Imagine a large room full of people who represent the American diversity of the African diasporas: Afro-Caribbean, Afro-South American, African national, Multi-racial, and African American peoples. In their diversity, they are unified not only in their African heritage, but also in their love for Jesus. In the front of the room is a worship team as diverse as the crowd they are leading, swaying in unison and singing “Jesus, Jesus, that’s what we call you…” shaking the foundations of the building and praising the God of the heavens.
InterVarsity’s fourth national Black student conference at the Simpsonwood Conference Center, located about 23 miles north of Atlanta, GA, was held from December 27-31, 2002. The theme of this conference was Discerning the Times: Wisdom in an Age of Deception. The theme Scripture (Ephesians 5:13-19) exhorted the participants to be wise and understand the will of the Lord. Just as God raised up Esther to save her people from peril, God is raising up Black students to save people from the troubles of the 21st century. Like the son in Proverbs, God wants to save this generation of Black students from those “whose words are perverse” (Proverbs 2:12) and to help them walk in “the ways of the good” (Proverbs 2:20).
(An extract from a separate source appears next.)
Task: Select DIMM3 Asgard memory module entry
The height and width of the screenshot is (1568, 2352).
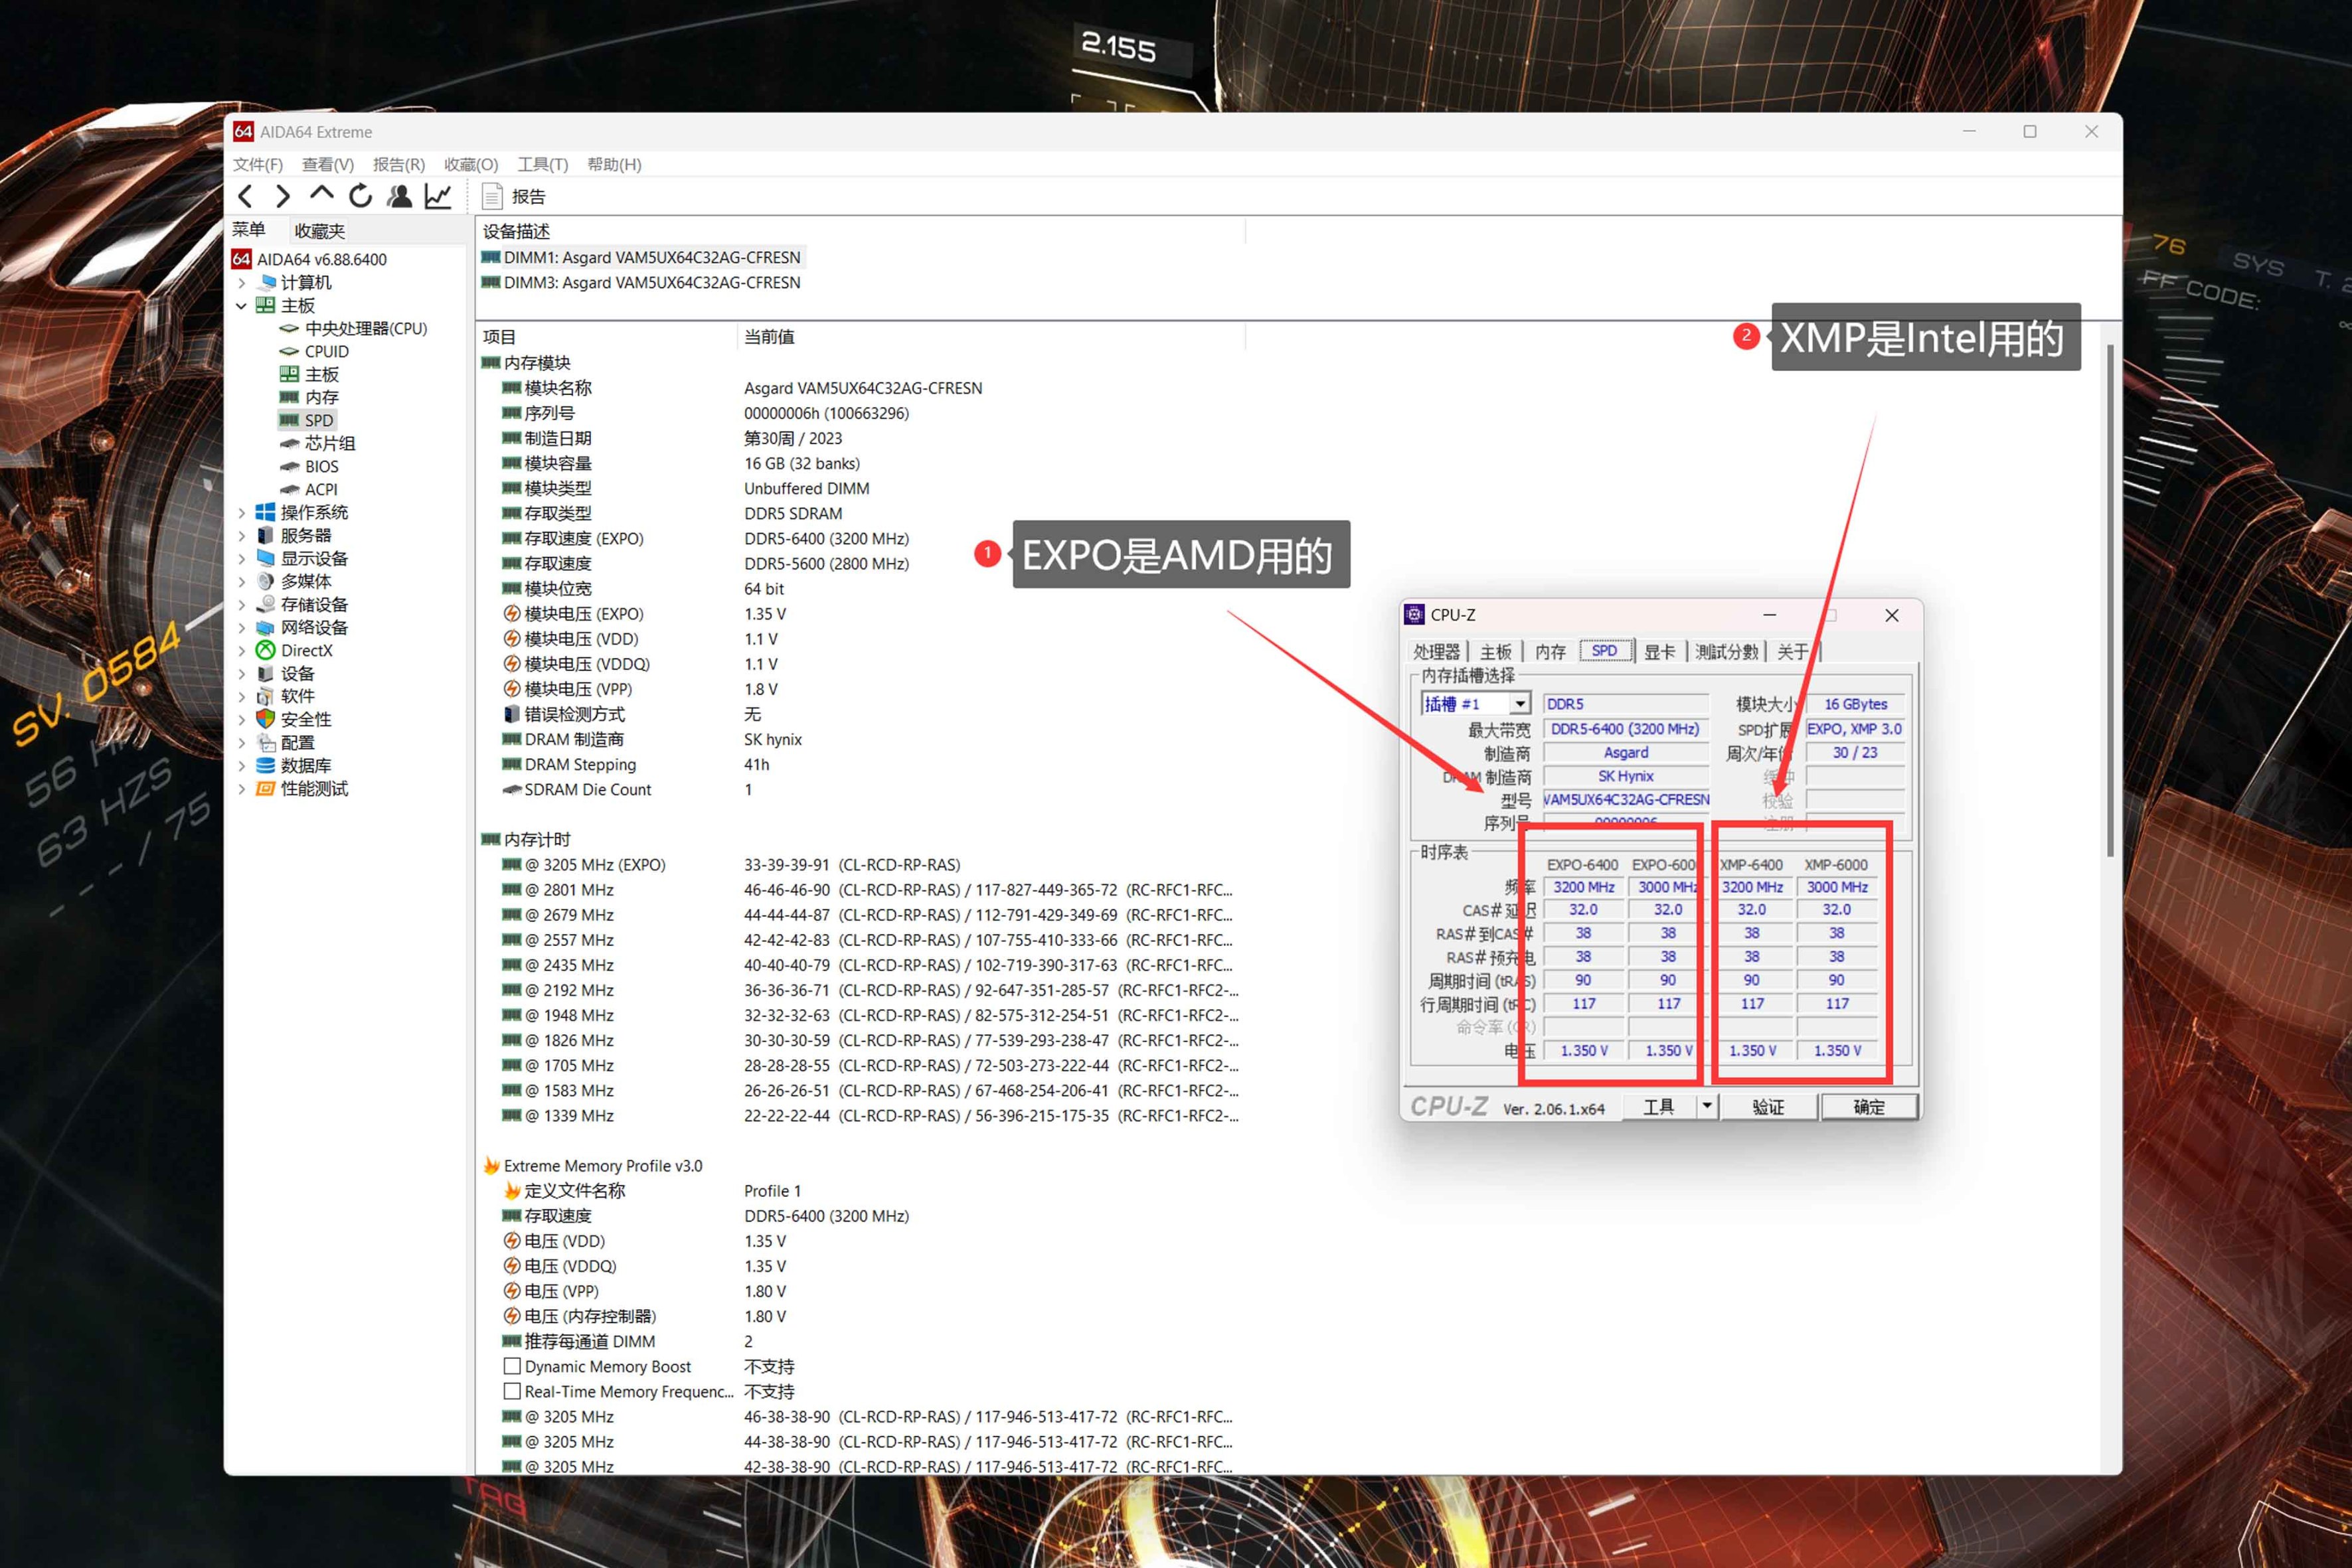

Over 350 students and recent graduates gathered from all over the United States to hear speakers, attend seminars, meet exhibitors, enjoy fellowship, and respond to the call of God in their lives. Dr. Tim Tyler opened the conference with a sobering assessment of the troubles in many Black communities. Bishop George McKinney taught from the book of Proverbs in the mornings, encouraging the participants to be discerning in their communities and relationships, wise in their successes and with their material wealth.
Evening speakers also spoke about discernment and practical wisdom:
- - Dr. Harold Dean Trulear recapped the Christian history of the African diasporas in North America;
- - Dr. Carol Parks-Bani challenged listeners to put their sexuality under the Lordship of Jesus;
- - Rev. Paula Fuller deconstructed “health-and-wealth” theology, and encouraged listeners to handle their money for the work of the Kingdom of God.
Other conference highlights included:
- - Afternoon seminars that looked at a variety of issues, including discerning God’s will, reaching out to Black Muslims, being multi-racial, dealing with abuse, and being faithful women in ministry;
- - Exhibitors from various organizations that gave conference participants contexts to put their faith into action;
- - A presentation and a financial offering for the Lost Boys of Sudan Foundation (two conference attendants were Sudanese war refugees);
- - A presentation to the family of Alex Anderson, the previous Black Campus Ministries director who died tragically the year before the conference;
- - A nightly Café, where conference participants displayed their poetry, music, dance, and humor to the glory of God.
The Black Campus Ministry (BCM) of InterVarsity Christian Fellowship/USA is dedicated to developing in Black students the love of Jesus Christ. BCM is connected to many Black churches in the common goal of helping to raise up a new generation of Black leaders with moral, spiritual and personal integrity.